▸ **Exercise goal**: Copy out the lines below, replacing every "Where should I click to" with "Where do I click to" and keeping everything else the same.

================================

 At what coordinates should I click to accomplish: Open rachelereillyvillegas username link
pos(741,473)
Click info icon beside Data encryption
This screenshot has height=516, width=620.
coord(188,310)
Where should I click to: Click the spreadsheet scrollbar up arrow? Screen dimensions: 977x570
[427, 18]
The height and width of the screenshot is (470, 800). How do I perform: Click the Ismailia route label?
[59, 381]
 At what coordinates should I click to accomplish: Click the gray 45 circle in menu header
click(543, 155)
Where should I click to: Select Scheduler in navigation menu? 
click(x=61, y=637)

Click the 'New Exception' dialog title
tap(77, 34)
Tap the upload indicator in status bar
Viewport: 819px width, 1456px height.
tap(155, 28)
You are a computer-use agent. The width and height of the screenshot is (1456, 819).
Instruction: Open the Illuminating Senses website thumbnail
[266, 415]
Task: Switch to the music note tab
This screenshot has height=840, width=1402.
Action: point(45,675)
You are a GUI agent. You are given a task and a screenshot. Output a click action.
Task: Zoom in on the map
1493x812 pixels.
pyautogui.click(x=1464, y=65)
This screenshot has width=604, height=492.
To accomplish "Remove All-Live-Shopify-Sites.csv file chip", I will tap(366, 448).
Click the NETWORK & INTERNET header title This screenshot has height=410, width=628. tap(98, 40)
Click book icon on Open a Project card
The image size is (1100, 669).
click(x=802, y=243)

================================

▸ **Response for this exercise**:
 At what coordinates should I click to accomplish: Open rachelereillyvillegas username link
pos(741,473)
Click info icon beside Data encryption
This screenshot has height=516, width=620.
coord(188,310)
Where do I click to: Click the spreadsheet scrollbar up arrow? Screen dimensions: 977x570
[427, 18]
The height and width of the screenshot is (470, 800). How do I perform: Click the Ismailia route label?
[59, 381]
 At what coordinates should I click to accomplish: Click the gray 45 circle in menu header
click(543, 155)
Where do I click to: Select Scheduler in navigation menu? 
click(x=61, y=637)

Click the 'New Exception' dialog title
tap(77, 34)
Tap the upload indicator in status bar
Viewport: 819px width, 1456px height.
tap(155, 28)
You are a computer-use agent. The width and height of the screenshot is (1456, 819).
Instruction: Open the Illuminating Senses website thumbnail
[266, 415]
Task: Switch to the music note tab
This screenshot has height=840, width=1402.
Action: point(45,675)
You are a GUI agent. You are given a task and a screenshot. Output a click action.
Task: Zoom in on the map
1493x812 pixels.
pyautogui.click(x=1464, y=65)
This screenshot has width=604, height=492.
To accomplish "Remove All-Live-Shopify-Sites.csv file chip", I will tap(366, 448).
Click the NETWORK & INTERNET header title This screenshot has height=410, width=628. tap(98, 40)
Click book icon on Open a Project card
The image size is (1100, 669).
click(x=802, y=243)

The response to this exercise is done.